====== Records shown ======
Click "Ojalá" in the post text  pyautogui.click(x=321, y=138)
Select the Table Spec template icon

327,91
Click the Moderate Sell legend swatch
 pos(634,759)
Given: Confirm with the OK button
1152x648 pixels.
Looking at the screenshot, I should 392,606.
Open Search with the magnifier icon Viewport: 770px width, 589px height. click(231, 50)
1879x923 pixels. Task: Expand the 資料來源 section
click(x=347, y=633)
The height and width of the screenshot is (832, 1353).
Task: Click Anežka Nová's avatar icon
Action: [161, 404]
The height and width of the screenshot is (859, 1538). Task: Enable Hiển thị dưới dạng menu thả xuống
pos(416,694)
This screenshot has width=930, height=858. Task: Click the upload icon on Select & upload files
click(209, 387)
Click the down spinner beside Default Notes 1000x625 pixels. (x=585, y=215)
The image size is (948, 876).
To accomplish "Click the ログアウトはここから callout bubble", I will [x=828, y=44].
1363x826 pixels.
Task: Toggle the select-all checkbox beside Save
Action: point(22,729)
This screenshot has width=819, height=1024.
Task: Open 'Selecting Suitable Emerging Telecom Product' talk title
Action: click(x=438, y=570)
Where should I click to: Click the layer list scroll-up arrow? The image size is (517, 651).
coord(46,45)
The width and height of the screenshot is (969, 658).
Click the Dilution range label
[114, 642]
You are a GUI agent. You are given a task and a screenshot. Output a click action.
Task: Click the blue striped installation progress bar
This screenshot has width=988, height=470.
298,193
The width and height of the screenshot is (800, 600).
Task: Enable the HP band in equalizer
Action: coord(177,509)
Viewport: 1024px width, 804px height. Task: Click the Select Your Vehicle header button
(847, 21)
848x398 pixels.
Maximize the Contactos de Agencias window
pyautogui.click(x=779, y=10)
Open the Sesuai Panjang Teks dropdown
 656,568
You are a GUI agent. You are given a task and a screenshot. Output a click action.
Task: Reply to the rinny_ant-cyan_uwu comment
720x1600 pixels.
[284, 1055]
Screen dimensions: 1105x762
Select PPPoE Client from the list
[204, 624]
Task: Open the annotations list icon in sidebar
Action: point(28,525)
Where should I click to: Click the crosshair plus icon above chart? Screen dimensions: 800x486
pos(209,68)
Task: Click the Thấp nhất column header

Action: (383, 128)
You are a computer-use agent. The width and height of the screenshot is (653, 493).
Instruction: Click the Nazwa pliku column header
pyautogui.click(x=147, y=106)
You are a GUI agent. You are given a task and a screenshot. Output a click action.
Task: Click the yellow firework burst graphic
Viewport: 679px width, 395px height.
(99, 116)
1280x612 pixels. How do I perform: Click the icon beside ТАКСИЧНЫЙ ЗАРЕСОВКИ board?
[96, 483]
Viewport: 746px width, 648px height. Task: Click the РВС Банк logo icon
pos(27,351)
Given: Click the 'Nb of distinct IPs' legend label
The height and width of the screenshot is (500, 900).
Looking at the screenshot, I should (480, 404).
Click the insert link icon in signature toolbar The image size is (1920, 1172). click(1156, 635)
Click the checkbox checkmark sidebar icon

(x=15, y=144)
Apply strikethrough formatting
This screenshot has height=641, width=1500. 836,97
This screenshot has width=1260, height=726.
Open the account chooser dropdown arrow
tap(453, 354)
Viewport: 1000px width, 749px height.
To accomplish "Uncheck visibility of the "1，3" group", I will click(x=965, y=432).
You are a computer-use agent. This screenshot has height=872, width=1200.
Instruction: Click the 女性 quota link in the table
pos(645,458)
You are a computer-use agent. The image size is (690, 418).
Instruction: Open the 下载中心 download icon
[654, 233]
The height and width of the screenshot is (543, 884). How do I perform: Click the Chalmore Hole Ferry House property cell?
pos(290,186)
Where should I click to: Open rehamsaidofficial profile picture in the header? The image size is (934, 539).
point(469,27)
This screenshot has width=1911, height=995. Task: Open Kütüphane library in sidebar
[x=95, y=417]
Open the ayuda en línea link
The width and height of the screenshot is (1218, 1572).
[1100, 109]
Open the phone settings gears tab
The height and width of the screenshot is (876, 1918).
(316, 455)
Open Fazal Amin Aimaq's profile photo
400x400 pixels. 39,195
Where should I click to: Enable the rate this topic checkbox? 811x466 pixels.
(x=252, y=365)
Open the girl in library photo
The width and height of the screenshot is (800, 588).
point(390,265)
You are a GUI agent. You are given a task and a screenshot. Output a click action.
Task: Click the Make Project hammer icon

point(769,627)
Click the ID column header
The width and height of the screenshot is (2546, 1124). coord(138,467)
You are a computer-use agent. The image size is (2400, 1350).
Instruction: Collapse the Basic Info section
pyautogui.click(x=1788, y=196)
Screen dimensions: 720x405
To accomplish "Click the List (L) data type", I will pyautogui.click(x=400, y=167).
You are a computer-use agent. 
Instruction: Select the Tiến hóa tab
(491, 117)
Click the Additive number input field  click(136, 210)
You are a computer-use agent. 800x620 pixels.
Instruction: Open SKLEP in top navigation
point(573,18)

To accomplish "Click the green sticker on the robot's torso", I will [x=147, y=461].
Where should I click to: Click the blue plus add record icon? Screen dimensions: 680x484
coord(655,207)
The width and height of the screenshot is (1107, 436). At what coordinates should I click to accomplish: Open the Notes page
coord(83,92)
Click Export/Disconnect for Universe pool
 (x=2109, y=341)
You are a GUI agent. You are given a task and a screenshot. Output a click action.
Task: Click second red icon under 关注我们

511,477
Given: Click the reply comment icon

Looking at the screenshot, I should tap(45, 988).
======
Problem description
Return a word-for-word copy of the lines above from the one holding "You are a computer-use agent. The width" through the one holding "Given: Click the 'Nb", with both of them included and nothing besides.

Written solution
You are a computer-use agent. The width and height of the screenshot is (653, 493).
Instruction: Click the Nazwa pliku column header
pyautogui.click(x=147, y=106)
You are a GUI agent. You are given a task and a screenshot. Output a click action.
Task: Click the yellow firework burst graphic
Viewport: 679px width, 395px height.
(99, 116)
1280x612 pixels. How do I perform: Click the icon beside ТАКСИЧНЫЙ ЗАРЕСОВКИ board?
[96, 483]
Viewport: 746px width, 648px height. Task: Click the РВС Банк logo icon
pos(27,351)
Given: Click the 'Nb of distinct IPs' legend label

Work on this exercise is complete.